On a pu le voir et l’entendre au fil des ans avec les ensembles Arion, Les Voix baroques, Les Violons du Roy ou Tafelmusik, pour ne citer que quelques-uns de ceux que l’on retrouve parmi la soixantaine d’enregistrements auxquels il a collaboré, mais Sylvain Bergeron est surtout connu pour sa participation aux projets toujours fort originaux de la compagnie musicale La Nef, dont il fut l’un des cofondateurs en 1991. Spécialiste du luth, du théorbe et de la guitare baroque, qu’il enseigne à l’Université de Montréal et à McGill, le musicien est en forte demande dans la très active communauté montréalaise de musiques anciennes, et ce n’est que tout récemment qu’il a enfin trouvé le temps de s’offrir un projet en solo. "C’est un projet que j’avais sur la table depuis longtemps, mais qui n’aboutissait pas en raison de mes diverses collaborations", explique-t-il. "L’automne dernier, je me suis gardé du temps pour le faire, et je me suis gâté avec quatre jours dans l’environnement magnifique du Domaine Forget."
Enregistré à la salle Françoys-Bernier du Domaine Forget en octobre dernier, le disque The Balcarres Lute Book fait entendre des extraits d’un manuscrit écossais de pièces pour luth datant du 17e siècle. "La musique écossaise m’attire depuis longtemps, et ce projet m’offre l’occasion d’un retour à mes sources, qui sont du côté de la musique folk." Les pièces du manuscrit Balcarres, dont la majorité sont attribuées à un "mister Beck" demeuré méconnu, sont en effet plus près de la musique traditionnelle que des savantes envolées de Bach, par exemple, et ont souvent des résonnances familières. "C’est une musique qui nous parle davantage que la musique savante de l’époque, que je respecte beaucoup par ailleurs, et je trouvais que c’était plus approprié pour un premier projet en solo."
Le luth baroque est en quelques sorte une guitare "extrême", et celui de Sylvain Bergeron, avec ses 13 choeurs (couples de cordes), semble démesuré. "C’est un instrument qu’il faut amadouer, commente le musicien. On peut passer de la guitare au luth de la Renaissance, qui a six ou sept rangées de cordes, sans trop de problèmes, bien que ça demande des ajustements, mais le luth baroque, c’est une autre machine! J’arrive d’une tournée durant laquelle je jouais du luth Renaissance, et j’ai une dizaine de jours pour me remettre le luth baroque dans les doigts… Il faut recalibrer le GPS!"

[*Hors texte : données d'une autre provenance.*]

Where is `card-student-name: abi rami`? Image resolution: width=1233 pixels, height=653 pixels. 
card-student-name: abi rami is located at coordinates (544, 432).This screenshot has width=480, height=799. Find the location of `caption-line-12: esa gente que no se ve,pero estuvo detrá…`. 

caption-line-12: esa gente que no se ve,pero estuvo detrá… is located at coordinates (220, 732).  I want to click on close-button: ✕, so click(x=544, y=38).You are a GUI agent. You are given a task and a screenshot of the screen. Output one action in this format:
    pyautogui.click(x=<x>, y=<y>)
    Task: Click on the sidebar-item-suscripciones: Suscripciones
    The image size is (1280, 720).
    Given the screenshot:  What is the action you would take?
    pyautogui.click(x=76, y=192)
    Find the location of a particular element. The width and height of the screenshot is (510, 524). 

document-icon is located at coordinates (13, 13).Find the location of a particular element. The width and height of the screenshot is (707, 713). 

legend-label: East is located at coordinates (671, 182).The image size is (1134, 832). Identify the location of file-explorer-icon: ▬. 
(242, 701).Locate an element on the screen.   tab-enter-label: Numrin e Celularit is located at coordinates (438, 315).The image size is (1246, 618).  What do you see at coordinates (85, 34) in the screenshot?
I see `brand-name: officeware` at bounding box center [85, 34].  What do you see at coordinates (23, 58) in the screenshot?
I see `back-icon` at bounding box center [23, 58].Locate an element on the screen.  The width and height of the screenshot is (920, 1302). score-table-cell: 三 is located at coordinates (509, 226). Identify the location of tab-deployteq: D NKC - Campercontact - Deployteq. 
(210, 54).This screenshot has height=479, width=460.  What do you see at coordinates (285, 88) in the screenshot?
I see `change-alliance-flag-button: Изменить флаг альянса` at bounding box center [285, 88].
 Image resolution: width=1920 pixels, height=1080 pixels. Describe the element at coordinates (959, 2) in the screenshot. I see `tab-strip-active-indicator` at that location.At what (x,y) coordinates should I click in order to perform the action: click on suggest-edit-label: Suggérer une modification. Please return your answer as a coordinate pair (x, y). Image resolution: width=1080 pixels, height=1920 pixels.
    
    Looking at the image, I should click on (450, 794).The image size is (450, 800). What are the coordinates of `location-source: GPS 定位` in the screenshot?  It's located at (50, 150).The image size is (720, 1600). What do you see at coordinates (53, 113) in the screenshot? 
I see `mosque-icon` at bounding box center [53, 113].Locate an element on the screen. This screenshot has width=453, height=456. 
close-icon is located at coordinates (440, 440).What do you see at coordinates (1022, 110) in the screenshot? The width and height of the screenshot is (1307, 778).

Dans les jours qui viennent, on pourra voir Sylvain Bergeron aux côtés du contre-ténor Daniel Taylor (le 24, à l’église Saint-Irénée, 514 872-2044), et il participera au Festival de musique sacrée de Québec à la fin du mois, avant de partir pour Edmonton, où il accompagnera Suzie LeBlanc dans L’Orfeo de Monteverdi. Le récital de luth qu’il présente nous offrira une rare occasion de le voir en solo.